Quisiera aclarar lo que pienso, es decir, el hecho de que la verdad presupone a Dios, con un último ejemplo, una demostración de Dios que sea, por así decir, resistente a Nietzsche, una demostración de Dios a partir de la gramática, más precisamente del llamado Futurum exactum (el futuro anterior). El Futurum exactum, el segundo futuro, está para nosotros necesariamente vinculado con el presente. Decir de algo que es ahora equivale a decir en el futuro que eso ha sido. En este sentido toda verdad es eterna. El hecho de que el 10 de diciembre de 2009 se hayan reunido muchas personas en Venecia para una conferencia de Robert Spaemann sobre “Racionalidad y fe en Dios” no es verdad sólo hoy, sino que es verdad para siempre. Si hoy nosotros estamos aquí, mañana habremos estado aquí. Como pasado, como haber estado del futuro presente, el presente siempre sigue siendo real, siempre pasado real. Sin embargo, ¿de qué tipo es esta realidad? Se podría decir: como visibilidad en las huellas que ella deja con su acción causal. Con todo, estas huellas disminuyen cada vez más. Y quedan huellas mientras quien las ha dejado es recordado.

Mientras se recuerda el pasado, no es difícil responder a la pregunta sobre el género de su ser. Tiene su realidad precisamente en el ser recordado. Sin embargo, el recuerdo tarde o temprano se desvanece. Y tarde o temprano ya no habrá hombres en la tierra. Finalmente también la tierra desaparecerá. Como al pasado siempre pertenece un presente, del cual el pasado ha pasado, deberíamos por consiguiente decir que con el presente que recordamos desaparece también el pasado, y el futuro anterior pierde su significado. Sin embargo, es esto precisamente lo que no podemos pensar. La proposición “en el futuro más lejano ya no será verdad que nosotros nos encontrábamos esta tarde reunidos aquí” carece de sentido. No admite pensar en ella. Si nosotros un día habremos dejado de haber sido, entonces de hecho tampoco somos reales ahora, como afirma el budismo de modo consecuencial. Si la realidad presente dejará un día de haber sido presente, entonces la misma de hecho no es real. Quien elimina el futuro anterior elimina el presente.

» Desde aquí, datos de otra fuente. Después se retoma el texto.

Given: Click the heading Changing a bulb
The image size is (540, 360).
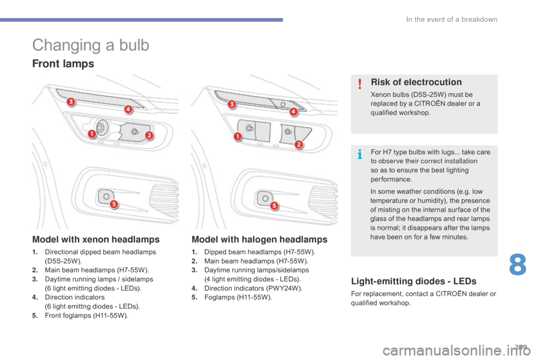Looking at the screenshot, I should pos(91,45).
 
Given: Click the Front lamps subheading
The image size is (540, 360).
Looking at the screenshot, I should pos(63,64).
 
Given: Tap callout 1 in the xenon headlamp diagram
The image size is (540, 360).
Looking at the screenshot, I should pos(91,134).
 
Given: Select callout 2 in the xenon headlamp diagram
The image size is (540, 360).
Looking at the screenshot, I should pos(150,136).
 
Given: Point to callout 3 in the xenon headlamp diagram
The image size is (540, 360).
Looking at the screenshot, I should pos(70,102).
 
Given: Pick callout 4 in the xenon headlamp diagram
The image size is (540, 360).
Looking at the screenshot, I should pos(128,109).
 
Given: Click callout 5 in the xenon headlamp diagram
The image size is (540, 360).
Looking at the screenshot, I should pos(113,204).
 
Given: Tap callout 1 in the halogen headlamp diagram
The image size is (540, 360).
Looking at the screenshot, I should pos(237,137).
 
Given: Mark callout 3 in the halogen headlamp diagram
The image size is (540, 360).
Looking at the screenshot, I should pos(231,104).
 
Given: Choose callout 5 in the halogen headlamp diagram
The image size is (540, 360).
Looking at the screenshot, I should pos(274,206).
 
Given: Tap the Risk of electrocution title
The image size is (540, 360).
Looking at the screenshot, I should pos(416,82).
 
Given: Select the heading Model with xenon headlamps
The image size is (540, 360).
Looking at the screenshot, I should pos(95,239).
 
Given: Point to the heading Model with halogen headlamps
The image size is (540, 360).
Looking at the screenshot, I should pos(259,239).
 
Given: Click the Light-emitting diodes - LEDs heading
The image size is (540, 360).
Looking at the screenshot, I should pos(413,281).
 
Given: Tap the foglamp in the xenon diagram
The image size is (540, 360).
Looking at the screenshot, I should pos(104,195).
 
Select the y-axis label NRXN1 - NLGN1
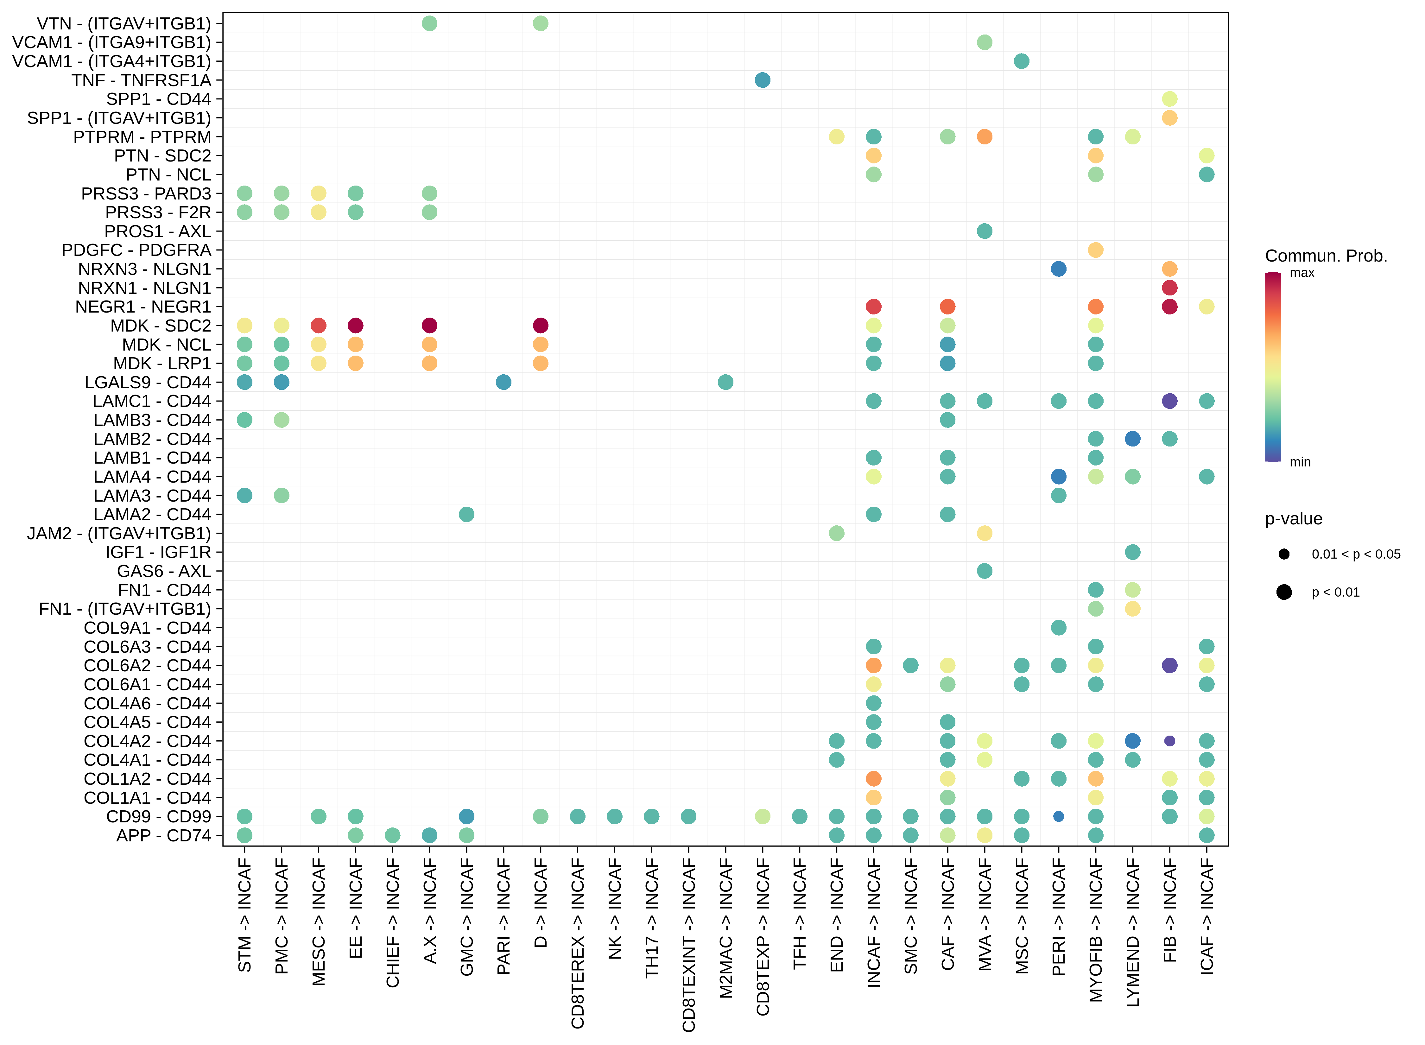[144, 288]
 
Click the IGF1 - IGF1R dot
[1132, 552]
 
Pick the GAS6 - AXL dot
[984, 571]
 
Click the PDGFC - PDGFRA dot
[1095, 250]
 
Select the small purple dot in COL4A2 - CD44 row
[1169, 741]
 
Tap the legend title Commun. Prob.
[1326, 256]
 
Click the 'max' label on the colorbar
[1302, 273]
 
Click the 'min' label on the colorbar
[1300, 462]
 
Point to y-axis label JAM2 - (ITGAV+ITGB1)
[119, 533]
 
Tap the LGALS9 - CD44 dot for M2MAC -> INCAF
[725, 382]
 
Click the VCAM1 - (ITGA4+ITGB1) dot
[1021, 61]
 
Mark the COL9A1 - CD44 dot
[1058, 628]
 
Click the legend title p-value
[1294, 519]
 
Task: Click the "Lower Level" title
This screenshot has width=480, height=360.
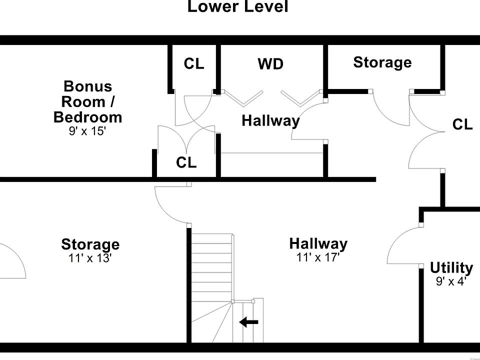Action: (238, 7)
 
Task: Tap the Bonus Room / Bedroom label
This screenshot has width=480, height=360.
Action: (88, 102)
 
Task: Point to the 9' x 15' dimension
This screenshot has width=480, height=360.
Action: (88, 132)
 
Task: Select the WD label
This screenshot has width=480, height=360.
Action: (270, 64)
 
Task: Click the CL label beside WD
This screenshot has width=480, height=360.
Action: (194, 64)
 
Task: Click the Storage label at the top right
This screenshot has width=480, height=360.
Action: (382, 62)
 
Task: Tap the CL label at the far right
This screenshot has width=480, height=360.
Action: (462, 124)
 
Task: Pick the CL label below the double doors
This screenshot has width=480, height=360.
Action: (186, 162)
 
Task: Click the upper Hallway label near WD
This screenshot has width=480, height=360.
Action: (270, 120)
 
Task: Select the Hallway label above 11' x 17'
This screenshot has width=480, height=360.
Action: (318, 244)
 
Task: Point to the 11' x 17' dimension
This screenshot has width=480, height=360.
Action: (318, 258)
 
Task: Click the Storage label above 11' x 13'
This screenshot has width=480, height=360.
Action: (90, 244)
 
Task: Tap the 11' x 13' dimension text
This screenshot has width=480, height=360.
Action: (90, 258)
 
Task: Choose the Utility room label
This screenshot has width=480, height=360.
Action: (452, 268)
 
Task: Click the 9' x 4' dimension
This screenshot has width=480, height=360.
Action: (452, 281)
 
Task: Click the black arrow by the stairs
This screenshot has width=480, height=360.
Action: (248, 322)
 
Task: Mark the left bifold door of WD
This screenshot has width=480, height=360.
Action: (243, 98)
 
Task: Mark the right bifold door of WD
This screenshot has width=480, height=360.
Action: (300, 98)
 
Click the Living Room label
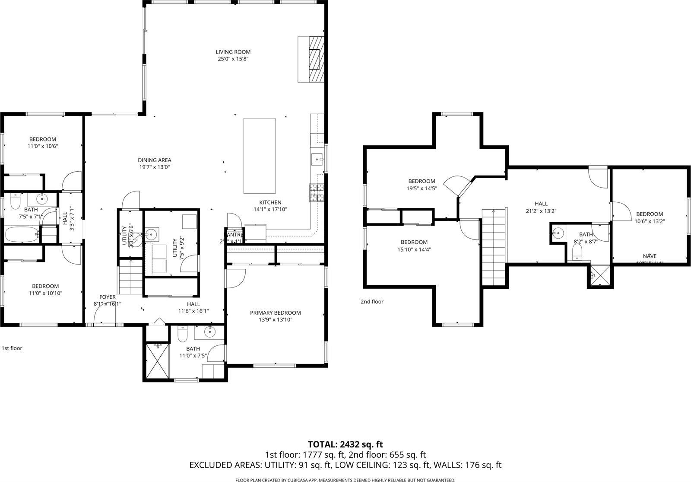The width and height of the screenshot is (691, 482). click(x=233, y=52)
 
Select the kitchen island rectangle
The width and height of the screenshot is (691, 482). click(x=259, y=156)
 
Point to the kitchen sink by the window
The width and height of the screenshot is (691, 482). click(x=317, y=160)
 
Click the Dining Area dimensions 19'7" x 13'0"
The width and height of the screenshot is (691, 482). click(x=155, y=167)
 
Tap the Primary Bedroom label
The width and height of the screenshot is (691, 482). click(x=275, y=313)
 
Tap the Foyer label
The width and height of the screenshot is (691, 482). click(x=108, y=297)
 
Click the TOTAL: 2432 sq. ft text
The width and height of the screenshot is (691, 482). click(x=345, y=444)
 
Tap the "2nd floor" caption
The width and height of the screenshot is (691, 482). click(x=372, y=302)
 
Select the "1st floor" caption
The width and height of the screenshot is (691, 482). click(x=12, y=348)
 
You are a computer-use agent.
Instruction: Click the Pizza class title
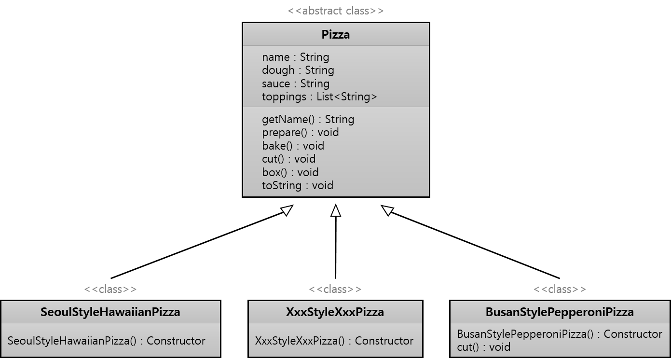[335, 35]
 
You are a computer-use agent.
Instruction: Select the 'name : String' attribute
[295, 57]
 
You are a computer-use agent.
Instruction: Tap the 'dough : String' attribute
[298, 70]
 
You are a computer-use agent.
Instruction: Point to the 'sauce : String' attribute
[295, 83]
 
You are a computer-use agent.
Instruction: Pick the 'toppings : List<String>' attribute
[319, 97]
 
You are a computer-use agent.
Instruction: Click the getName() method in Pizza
[308, 119]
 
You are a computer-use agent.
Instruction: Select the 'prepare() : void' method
[300, 132]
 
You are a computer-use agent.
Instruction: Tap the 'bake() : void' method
[293, 146]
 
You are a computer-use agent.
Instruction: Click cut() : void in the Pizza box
[288, 159]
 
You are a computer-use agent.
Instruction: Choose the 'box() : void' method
[290, 172]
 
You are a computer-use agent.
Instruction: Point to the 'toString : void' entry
[297, 185]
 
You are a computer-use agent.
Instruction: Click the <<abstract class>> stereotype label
[335, 11]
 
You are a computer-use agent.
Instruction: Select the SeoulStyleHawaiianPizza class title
[110, 312]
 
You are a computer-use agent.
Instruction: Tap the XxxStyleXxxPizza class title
[335, 312]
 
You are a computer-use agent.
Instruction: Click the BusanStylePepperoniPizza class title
[560, 312]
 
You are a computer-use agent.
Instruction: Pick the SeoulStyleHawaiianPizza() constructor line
[107, 341]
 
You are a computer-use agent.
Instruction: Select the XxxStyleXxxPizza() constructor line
[334, 341]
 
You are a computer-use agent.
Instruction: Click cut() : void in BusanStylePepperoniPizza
[483, 347]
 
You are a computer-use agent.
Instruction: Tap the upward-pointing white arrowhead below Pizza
[336, 211]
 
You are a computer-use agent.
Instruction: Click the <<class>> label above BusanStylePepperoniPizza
[560, 289]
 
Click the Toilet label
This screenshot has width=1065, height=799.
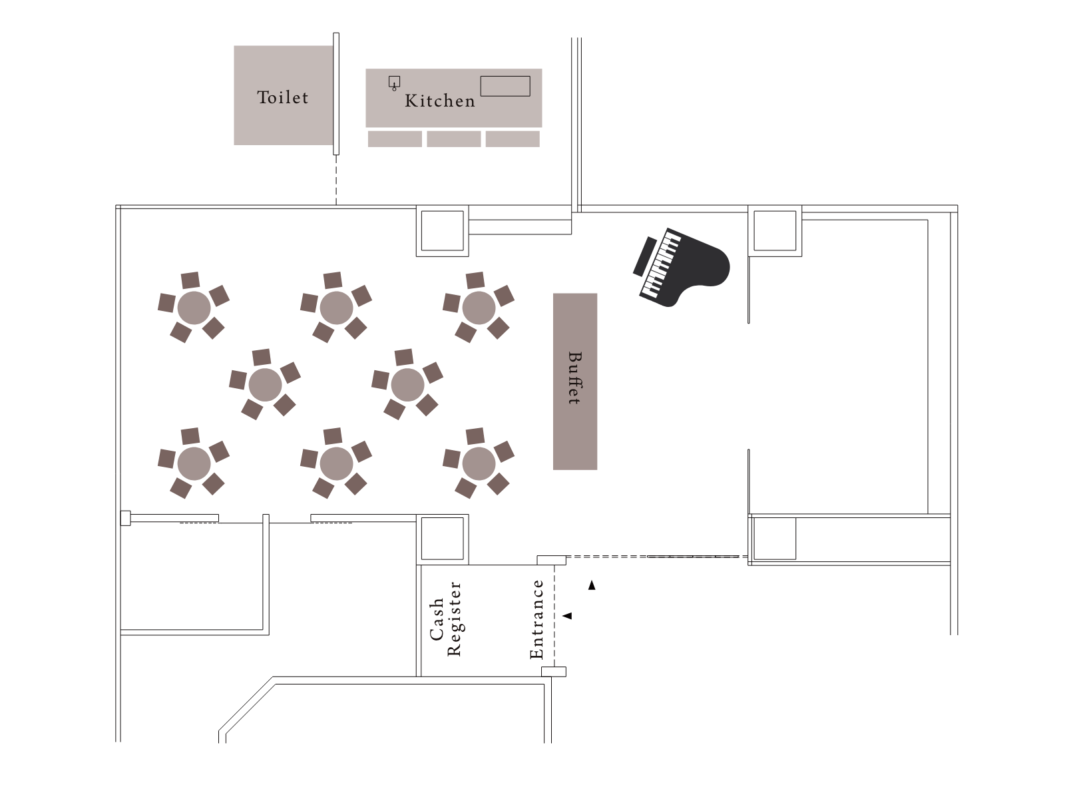click(x=282, y=97)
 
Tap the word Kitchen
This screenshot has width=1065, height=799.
click(x=439, y=101)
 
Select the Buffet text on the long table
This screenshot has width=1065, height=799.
click(x=575, y=378)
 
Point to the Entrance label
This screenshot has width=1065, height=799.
click(x=536, y=619)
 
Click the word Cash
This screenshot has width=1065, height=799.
click(x=437, y=619)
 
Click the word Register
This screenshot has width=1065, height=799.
click(x=454, y=619)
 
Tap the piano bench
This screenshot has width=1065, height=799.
click(x=645, y=256)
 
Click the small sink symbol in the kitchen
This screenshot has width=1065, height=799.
click(x=395, y=83)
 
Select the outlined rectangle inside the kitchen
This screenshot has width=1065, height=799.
click(x=505, y=86)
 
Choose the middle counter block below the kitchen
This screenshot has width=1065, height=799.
click(x=454, y=138)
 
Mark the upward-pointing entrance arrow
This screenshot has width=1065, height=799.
click(x=592, y=585)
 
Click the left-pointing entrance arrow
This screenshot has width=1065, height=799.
click(x=567, y=616)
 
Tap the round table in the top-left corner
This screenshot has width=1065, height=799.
click(x=194, y=308)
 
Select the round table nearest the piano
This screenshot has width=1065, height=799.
click(x=479, y=308)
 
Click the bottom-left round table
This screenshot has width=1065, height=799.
click(x=194, y=464)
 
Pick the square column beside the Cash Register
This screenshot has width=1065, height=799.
click(x=443, y=539)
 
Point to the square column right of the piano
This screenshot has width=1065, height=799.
click(x=775, y=231)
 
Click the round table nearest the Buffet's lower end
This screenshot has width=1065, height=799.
click(x=479, y=464)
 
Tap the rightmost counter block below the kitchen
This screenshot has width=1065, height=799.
click(x=513, y=138)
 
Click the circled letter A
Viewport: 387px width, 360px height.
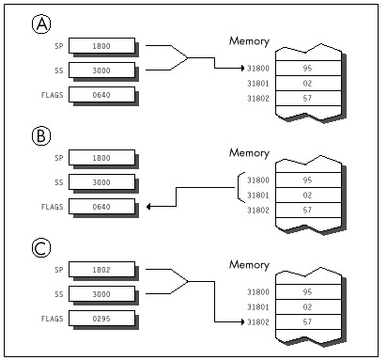41,24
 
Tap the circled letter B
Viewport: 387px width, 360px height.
41,136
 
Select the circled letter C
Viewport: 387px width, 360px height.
41,248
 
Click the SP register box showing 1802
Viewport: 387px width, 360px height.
101,270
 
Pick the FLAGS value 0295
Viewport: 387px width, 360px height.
101,319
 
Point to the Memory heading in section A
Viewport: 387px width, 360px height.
249,41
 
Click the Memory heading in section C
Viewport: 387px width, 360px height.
249,265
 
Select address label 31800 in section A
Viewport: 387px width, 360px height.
258,69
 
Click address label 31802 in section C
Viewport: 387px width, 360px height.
258,322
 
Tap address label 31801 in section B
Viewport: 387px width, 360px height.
258,196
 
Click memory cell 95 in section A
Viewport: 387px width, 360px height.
308,69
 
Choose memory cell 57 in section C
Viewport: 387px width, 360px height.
308,322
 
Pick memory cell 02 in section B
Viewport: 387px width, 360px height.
308,196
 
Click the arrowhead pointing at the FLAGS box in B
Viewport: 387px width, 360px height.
148,207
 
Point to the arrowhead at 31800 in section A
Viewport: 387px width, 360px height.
242,68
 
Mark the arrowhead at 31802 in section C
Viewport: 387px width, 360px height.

Sin embargo, una vez más: ¿de qué tipo es esta realidad del pasado, el eterno ser verdadera de toda verdad? La única respuesta se enuncia así: estamos obligados a pensar en una conciencia que cuida todo cuanto ocurre, una conciencia absoluta. Ninguna palabra pronunciada un día será un día no pronunciada, ningún dolor no padecido, ninguna alegría no vivida. El pasado puede dejar de verse, pero no es posible hacer que no haya sido. Si la realidad existe, entonces el futuro anterior es inevitable y con éste el postulado del Dios real. “Temo —escribe Nietzsche— que no nos libraremos de Dios mientras sigamos creyendo en la gramática”. El problema es que no podemos evitar creer en la gramática. También Nietzsche pudo escribir lo que escribió únicamente porque confió a la gramática lo que quiso decir.